Ya no saben qué inventar

 

 

Durante la era victoriana se vivió la más formidable fiebre de invenciones que la humanidad había conocido hasta entonces, y muchos de los objetos de uso que todavía sobreviven en el mundo moderno, y otros que pasaron ya a mejor vida, vienen de aquel florecimiento de patentes industriales de la segunda mitad del siglo XIX, la cámara fotográfica portátil, los colorantes para teñir, la máquina de escribir, el motor de gasolina, el telégrafo, el fonógrafo, el uso de las ondas de radio, los rayos X, el telégrafo sin hilos, el acero como sustituto del hierro en la construcción de edificios, el cable submarino. El reloj de tarjeta para controlar la entrada y salida de los empleados, y, por supuesto, la dinamita.

→ **Consigna**
Copia del texto sobre los inventos de la era victoriana todo lo que va desde "Durante la era" hasta "supuesto, la dinamita.", pero sustituye "dinamita" por "pólvora".

→ **Material de trabajo**
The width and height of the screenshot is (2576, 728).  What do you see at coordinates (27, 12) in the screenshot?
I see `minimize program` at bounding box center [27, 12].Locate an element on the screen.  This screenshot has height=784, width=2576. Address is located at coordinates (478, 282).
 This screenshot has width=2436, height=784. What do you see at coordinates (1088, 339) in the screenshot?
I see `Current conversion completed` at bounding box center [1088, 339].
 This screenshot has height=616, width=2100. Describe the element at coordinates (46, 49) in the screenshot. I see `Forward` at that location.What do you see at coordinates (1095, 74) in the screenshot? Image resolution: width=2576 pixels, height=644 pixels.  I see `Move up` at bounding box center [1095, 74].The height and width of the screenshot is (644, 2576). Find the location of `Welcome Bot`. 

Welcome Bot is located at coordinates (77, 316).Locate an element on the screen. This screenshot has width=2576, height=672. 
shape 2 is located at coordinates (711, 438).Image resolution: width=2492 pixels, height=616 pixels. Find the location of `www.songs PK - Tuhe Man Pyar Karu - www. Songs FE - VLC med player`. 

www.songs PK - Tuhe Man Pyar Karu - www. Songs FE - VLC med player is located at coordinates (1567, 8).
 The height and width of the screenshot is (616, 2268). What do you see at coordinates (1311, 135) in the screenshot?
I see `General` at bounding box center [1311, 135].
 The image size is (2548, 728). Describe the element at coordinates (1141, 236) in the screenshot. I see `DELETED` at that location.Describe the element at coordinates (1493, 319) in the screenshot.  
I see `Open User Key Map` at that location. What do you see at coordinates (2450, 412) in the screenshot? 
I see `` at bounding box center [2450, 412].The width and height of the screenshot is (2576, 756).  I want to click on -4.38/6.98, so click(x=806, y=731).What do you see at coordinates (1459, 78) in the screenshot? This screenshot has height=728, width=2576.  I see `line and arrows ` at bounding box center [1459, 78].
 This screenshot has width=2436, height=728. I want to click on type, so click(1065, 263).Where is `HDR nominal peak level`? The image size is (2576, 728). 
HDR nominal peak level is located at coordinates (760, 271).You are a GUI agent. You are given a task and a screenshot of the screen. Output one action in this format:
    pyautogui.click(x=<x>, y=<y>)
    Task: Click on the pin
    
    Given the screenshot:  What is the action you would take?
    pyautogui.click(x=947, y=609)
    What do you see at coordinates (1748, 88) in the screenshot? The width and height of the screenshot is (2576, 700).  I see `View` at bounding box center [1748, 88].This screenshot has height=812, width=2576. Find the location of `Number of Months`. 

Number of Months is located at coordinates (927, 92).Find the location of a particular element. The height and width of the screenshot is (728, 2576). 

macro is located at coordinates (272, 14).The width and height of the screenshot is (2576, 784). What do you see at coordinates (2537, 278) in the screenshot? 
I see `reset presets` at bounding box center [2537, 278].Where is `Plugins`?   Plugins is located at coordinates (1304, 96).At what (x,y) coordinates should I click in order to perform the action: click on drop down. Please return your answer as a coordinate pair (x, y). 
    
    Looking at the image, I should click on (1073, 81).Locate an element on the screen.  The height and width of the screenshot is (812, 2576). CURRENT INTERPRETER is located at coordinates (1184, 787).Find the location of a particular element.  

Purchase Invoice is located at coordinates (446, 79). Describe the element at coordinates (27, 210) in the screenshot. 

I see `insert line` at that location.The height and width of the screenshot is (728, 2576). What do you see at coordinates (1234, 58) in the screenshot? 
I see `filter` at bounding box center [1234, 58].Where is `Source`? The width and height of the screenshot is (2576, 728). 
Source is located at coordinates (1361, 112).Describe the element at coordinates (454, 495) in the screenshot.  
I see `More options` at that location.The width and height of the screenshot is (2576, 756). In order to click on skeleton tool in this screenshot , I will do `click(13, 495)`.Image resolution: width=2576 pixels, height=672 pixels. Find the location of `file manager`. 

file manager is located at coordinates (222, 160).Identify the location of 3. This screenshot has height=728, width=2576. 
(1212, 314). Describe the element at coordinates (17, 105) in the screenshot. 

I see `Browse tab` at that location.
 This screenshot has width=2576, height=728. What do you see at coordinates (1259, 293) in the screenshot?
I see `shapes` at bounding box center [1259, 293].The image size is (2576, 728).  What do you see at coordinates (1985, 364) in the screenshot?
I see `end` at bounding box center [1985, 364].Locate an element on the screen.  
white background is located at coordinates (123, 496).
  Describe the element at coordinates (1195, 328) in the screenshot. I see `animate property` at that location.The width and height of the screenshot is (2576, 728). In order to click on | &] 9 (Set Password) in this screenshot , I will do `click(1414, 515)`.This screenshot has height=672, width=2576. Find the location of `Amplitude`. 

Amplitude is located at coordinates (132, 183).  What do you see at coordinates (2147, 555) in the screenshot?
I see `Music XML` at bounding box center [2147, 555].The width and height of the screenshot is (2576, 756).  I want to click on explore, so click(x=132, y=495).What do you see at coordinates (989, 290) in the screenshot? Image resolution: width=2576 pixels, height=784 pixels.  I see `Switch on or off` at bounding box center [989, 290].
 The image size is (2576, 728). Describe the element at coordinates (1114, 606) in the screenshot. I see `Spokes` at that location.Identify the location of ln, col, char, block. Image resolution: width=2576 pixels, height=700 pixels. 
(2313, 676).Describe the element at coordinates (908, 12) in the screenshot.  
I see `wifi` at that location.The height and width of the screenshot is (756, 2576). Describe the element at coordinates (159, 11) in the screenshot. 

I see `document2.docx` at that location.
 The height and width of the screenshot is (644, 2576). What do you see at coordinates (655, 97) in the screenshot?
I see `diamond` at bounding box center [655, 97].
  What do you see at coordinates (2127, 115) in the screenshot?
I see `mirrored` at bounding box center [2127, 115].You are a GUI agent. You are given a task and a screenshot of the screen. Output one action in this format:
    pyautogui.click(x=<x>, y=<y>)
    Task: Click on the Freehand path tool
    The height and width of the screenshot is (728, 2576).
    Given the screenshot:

→ **Respuesta**
Durante la era victoriana se vivió la más formidable fiebre de invenciones que la humanidad había conocido hasta entonces, y muchos de los objetos de uso que todavía sobreviven en el mundo moderno, y otros que pasaron ya a mejor vida, vienen de aquel florecimiento de patentes industriales de la segunda mitad del siglo XIX, la cámara fotográfica portátil, los colorantes para teñir, la máquina de escribir, el motor de gasolina, el telégrafo, el fonógrafo, el uso de las ondas de radio, los rayos X, el telégrafo sin hilos, el acero como sustituto del hierro en la construcción de edificios, el cable submarino. El reloj de tarjeta para controlar la entrada y salida de los empleados, y, por supuesto, la pólvora.